マチャド獲得 330億円に込めたパドレスの野心
スポーツライター 杉浦大介
フリーエージェント(FA)の目玉の一人、マニー・マチャド内野手が21日にパドレスと大型契約を結んだことが明らかになった。10年で総額3億ドル(約330億円)は、MLBのFA選手が結んだ契約としては史上最高額。この記録は未契約のブライス・ハーパーにすぐに破られる可能性も高いが、途方もない額であることに変わりはない。
■昨季、地区最下位チームがなぜ
過去4年で平均159試合に出場し、35本塁打を放った球界屈指の強打の内野手マチャドが超巨額契約を得たこと自体は驚きではない。サプライズがあったとすれば、獲得したのがパドレスだったことだろう。
2007年以降プレーオフから見放されているパドレスは、昨季も66勝96敗でドジャースから25.5ゲーム離されてナ・リーグ西地区最下位だった。チーム打率はリーグ13位(.235)。防御率も同13位(4.40)で、8勝以上を挙げた先発投手はゼロ。端的に言って、"マチャドを獲得すれば一気に優勝争い"という段階にいるチームですらないのだ。今回の補強の後でも、ESPN.comのキース・ロウ記者は「今季のパドレスの勝ち星は70~75程度だろう」と予想している。
過去を振り返れば、パドレスは14年にもジャスティン・アップトン、マット・ケンプ、クレイグ・キンブレルといった大物を次々と獲得する大補強を敢行した。

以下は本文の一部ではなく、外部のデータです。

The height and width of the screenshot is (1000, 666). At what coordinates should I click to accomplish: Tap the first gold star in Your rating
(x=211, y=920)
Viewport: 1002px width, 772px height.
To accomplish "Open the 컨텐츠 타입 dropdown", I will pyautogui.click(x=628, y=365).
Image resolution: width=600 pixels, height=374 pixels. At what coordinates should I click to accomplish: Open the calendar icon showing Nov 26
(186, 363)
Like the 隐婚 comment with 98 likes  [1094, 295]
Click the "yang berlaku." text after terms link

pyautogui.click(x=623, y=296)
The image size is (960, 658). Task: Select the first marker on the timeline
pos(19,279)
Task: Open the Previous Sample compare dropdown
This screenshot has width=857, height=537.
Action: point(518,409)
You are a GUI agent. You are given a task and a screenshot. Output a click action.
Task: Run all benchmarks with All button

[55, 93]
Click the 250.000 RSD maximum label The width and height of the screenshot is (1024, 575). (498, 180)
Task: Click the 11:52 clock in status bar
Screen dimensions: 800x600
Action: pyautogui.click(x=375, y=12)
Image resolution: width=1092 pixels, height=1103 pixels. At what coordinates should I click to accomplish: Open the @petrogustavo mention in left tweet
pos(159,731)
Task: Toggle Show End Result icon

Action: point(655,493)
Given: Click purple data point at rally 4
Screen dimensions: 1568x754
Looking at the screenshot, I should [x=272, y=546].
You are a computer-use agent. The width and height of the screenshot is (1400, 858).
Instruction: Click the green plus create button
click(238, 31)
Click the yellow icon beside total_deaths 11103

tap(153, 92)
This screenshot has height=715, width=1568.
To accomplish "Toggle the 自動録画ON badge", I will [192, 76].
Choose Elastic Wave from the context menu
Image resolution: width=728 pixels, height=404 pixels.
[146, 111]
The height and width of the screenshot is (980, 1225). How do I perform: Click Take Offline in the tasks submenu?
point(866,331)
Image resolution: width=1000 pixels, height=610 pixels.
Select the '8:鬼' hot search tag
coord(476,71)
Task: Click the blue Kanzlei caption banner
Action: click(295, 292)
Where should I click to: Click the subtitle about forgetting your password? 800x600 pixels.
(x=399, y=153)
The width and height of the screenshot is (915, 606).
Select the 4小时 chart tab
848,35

そのときもオフの間は"最大のウィナー"などと騒がれたが、翌15年は74勝88敗という成績に終わった。外様のタレントで表面を塗り固めても、チームの地盤がしっかりしていなかったことは明白だった。
パドレスは一昨年1月にウィル・マイヤーズ外野手と当時の球団史上最高額となる6年8300万ドルで再契約。1年前のオフには再び球団史上最高額の8年1億4400万ドルでエリック・ホズマー内野手を獲得した。今回のマチャドを含めて3年連続で大枚をはたきながら、依然として優勝争い参入の準備が整わないのだから、一見すると無軌道な散財を繰り返しているように思える。
■マイナーに有望株、将来はタレント集団?
しかし――。今回のマチャド獲得が理にかなっていると感じられるのは、現在のパドレスは、有望な若手、トッププロスペクトをマイナーに多く抱えているからだ。上記のロウ記者が2月上旬に選定したファーム組織のランキングで、パドレスは30チーム中堂々の1位である。大型プロスペクトの呼び声高いフェルナンド・タティス・ジュニア内野手、クリス・パダック投手、フランシスコ・メヒア捕手、ローガン・アレン投手、あるいは昨季デビューしたルイス・ウリアス内野手といった好素材が腕を磨いている。彼らのうちの何人かは、今季中にもメジャーで登用されるはずだ。
繰り返すが、今季、来季くらいにパドレスが優勝を狙うというのは現実的なことではない。ただ、自前の若手タレントの力を考えれば、まだ26歳のマチャドがいまの力を保った2、3年後までにはリーグ屈指のタレント集団に成長する可能性を秘めている。マチャドに法外な額を授けた今回の補強策は、先を見据えた先行投資だ。そういった意味で、再建中ながら、数年後のために菊池雄星を獲得しておいたマリナーズのやり口に少し共通点はあるのかもしれない。
今季、パドレスが再び低迷に陥るようなことがあっても、それは"2014年の繰り返し"ではない。いわば中期視野に立った補強策である。マチャド獲得の成否の判断は、少なくとも5年間は待ってみなければならない。